The folks at Nerds of a feather just posted a very interesting interview with Steven Erikson. Here's a teaser:
Malazan Book of the Fallen is in many ways a tragic tale, but it is punctuated with some of the most outrageously funny comedy scenes we at ‘nerds of a feather’ have read in a long time. We particularly enjoyed the interplay between the destitute Tehol Beddict and his manservant, Bugg. What do you see as the function of comedy in your series? Is it simply the other face of tragedy, something to lighten the heavy, dark, and gritty load, so to speak? Or do you see comedy as a more poignant way of making a statement about the world in which we live?

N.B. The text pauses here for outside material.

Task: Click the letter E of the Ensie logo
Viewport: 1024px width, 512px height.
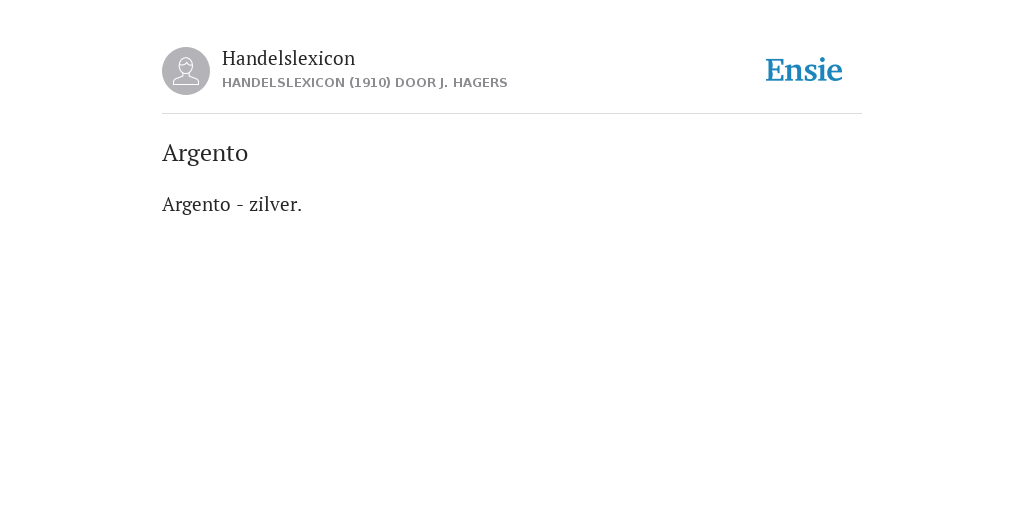Action: (x=775, y=71)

I would think that comedy serves both the function of relieving pressure and providing another, perhaps more subversive, vehicle for social and political commentary. Tehol and Bugg are good examples of that, as they work to dismantle the rapacious economic structure of their native land. But also, it’s worth bearing in mind that humour often serves as a defense mechanism, both from the author’s point of view and also from that of characters who find themselves in extreme or traumatic situations, so it’s always worth it (when writing fiction) to keep that little pocket of irreverence near to hand for every character in a story. They need a break just like we need a break. They need to cut loose on occasion, same as we do. I would think that no matter how dark a story, or how repressive, humour remains a vital release-valve. And besides, sometimes it pays to impose a little perspective from a creative point of view.